Pharmaceutical sales in China reached $69 billion in 2012, according to the Economist Intelligence Unit, which predicted sales will double to $166 billion by 2017.
By 2016, China will overtake Japan to become the world's second-largest drug market behind the US, according to IMS Health, which tracks pharmaceutical industry trends.
Carl A. Valenstein, a Washington-based partner with Bingham McCutchen LLP, said the ongoing investigation is an alert for foreign companies who target the Chinese market.
GlaxoSmithKline's chief executive Andrew Witty said on Wednesday that the company is highly committed to the Chinese market.
"We support the efforts by the Chinese government to reform the medical sector, and we are open to looking at all ideas to improve affordability and access to our medicines, including changes to our own business models to China," he said.
He said such changes could include introducing medicines at different price levels to make them more affordable.
Earlier this month, police detained four senior executives of GlaxoSmithKline.
The company was accused of funneling money to Chinese doctors, hospitals and government officials through middlemen to boost sales.
The British financial director of GlaxoSmithKline China has been banned from leaving China.
On July 19, police visited the Shanghai office of AstraZeneca and detained one sales staff member, a Chinese national, for questioning. On Tuesday, two senior employees of the company were taken away by police.
"The two employees are line managers of the individual detained on Friday. They went to assist with the police investigation on Tuesday. They are already back at work," Sun Xiaoyun, a spokeswoman for AstraZeneca, told China Daily on Thursday. The company insisted it is an individual case.
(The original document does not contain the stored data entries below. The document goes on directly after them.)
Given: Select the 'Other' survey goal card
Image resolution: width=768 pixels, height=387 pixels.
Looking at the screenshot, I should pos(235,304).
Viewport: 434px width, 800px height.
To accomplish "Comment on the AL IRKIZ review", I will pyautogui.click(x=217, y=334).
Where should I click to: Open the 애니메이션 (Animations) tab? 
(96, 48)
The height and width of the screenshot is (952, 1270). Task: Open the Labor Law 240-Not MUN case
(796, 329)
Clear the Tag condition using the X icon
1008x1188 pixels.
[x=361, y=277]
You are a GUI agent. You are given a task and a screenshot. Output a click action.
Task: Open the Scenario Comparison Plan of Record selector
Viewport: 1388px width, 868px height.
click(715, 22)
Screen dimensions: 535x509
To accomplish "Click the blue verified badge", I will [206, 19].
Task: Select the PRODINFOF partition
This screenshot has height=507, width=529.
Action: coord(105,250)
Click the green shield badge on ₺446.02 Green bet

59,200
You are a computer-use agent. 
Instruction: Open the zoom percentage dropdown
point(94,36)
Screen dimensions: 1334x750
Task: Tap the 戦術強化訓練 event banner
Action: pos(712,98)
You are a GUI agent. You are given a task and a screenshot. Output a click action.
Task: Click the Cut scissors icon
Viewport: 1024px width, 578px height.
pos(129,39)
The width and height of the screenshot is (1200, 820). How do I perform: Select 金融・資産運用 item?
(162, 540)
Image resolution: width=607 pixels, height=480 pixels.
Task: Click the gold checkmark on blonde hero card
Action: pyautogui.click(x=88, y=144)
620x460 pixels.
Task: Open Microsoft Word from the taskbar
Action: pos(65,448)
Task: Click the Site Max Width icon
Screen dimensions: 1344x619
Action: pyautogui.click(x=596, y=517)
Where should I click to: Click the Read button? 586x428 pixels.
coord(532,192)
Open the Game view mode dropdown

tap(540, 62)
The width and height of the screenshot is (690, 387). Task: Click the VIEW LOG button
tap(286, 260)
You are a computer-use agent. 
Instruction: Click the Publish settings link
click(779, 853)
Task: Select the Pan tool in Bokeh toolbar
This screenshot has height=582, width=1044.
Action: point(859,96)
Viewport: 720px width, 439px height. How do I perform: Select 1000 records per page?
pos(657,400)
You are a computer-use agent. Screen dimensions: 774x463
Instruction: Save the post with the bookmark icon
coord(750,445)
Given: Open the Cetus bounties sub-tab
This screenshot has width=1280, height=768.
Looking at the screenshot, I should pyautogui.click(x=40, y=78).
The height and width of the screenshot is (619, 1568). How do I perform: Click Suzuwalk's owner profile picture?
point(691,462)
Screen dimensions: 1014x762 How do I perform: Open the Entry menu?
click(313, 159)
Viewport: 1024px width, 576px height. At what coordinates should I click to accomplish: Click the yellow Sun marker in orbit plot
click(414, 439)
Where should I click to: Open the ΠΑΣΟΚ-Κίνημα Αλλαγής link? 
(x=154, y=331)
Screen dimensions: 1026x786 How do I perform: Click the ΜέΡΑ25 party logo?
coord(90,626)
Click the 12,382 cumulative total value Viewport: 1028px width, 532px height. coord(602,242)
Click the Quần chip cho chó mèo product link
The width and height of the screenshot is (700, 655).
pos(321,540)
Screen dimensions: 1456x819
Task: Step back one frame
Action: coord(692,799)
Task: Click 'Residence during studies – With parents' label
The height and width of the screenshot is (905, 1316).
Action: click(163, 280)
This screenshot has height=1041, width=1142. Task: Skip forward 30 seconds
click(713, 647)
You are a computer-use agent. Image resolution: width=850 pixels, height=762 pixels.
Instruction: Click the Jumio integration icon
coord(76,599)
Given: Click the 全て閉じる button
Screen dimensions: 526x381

Last week, Belgian pharmaceutical company UCB said its office in Shanghai was visited by officials from the State Administration for Industry and Commerce, one of China's antitrust regulators seeking information on compliance.
Separately, Chinese police have also reportedly detained a US citizen this week in connection with investigations into the pharmaceuticals industry. A spokesman for the US embassy has confirmed that an American has been detained in Shanghai, but he declined to specify which company the individual is associated with.
China has been carrying out aggressive reforms in the country's medical sector as it tries to ensure an affordable healthcare for its population.
Drug prices have long been a subject for debate, and the GlaxoSmithKline scandal has heightened awareness on this issue. Liang Hong, one of the company's detained executives, said during the investigation that the cost of bribery makes up 20 to 30 percent of the total drug price, according to local Chinese reports.